I colossi petrolchimici dietro il business della plastica
Minderoo evidenzia che basta un gruppo relativamente piccolo di multinazionali petrolchimiche dedite alla realizzazione dei famosi “polimeri” – l’elemento costitutivo della plastica – per dare corpo alla gran parte di questo mercato.
Un centinaio di imprese sarebbe infatti responsabile del 90% della produzione mondiale di plastica monouso. Ma venti sole aziende sarebbero la fonte di oltre metà (51%) di tutta la plastica monouso gettata via a livello globale. In particolare, la nota compagnia petrolifera ExxonMobil è in cima alla lista, avendo contribuito con 5,9 milioni di tonnellate di rifiuti di plastica globali generati nel 2019. Mentre a seguirla da vicino ci sono altri giganti del settore: la statunitense Dow e la cinese Sinopec.

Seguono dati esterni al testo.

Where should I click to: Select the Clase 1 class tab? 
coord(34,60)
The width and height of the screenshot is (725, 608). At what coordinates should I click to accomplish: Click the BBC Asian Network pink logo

Le banche e gli investitori con la plastica nel cuore
D’altra parte – s’è detto – il comparto è florido. Ed essendo redditizio risulta appetibile sia per i grandi investitori – fondi finanziari speculativi di vario tipo – sia per le banche d’affari, tra cui Barclays, JPMorgan, Citigroup, Bank of America, HSBC (nelle prime cinque posizioni)… Cioè sempre le solite. Con l’aggiunta di due istituti italiani: Unicredit (undicesima) e IntesaSanpaolo (40esima).
Nell’indagine si scopre infatti che quasi il 60% dei finanziamenti per la produzione di plastica monouso proviene da appena 20 banche globali. E un totale di 30 miliardi di dollari di prestiti è giunto alle compagnie del settore dal 2011.
Venti gestori patrimoniali, poi, guidati dalle società statunitensi Vanguard Group, il notissimo BlackRock e Capital Group, detengono azioni per un valore di oltre 300 miliardi di dollari nelle società capofila dei produttori di plastica monouso. Di questi, 10 miliardi di dollari sono direttamente collegati alla produzione di polimeri monouso, specifica Minderoo.
Plastica di Stato e conflitto d’interessi
Uno degli aspetti più preoccupanti è però che cambiare modello di sviluppo per ragioni essenzialmente ambientali (e perciò economiche e sociali) richiederà un’immensa volontà politica.
Motivo per cui i ricercatori intravedono un grave ostacolo nella forte presenza pubblica che permane proprio nelle proprietà dei principali produttori di polimeri. «Si stima – scrive Minderoo – che il 30% del settore, in termini di valore, sia di proprietà statale, con Arabia Saudita, Cina ed Emirati Arabi Uniti tra i primi tre».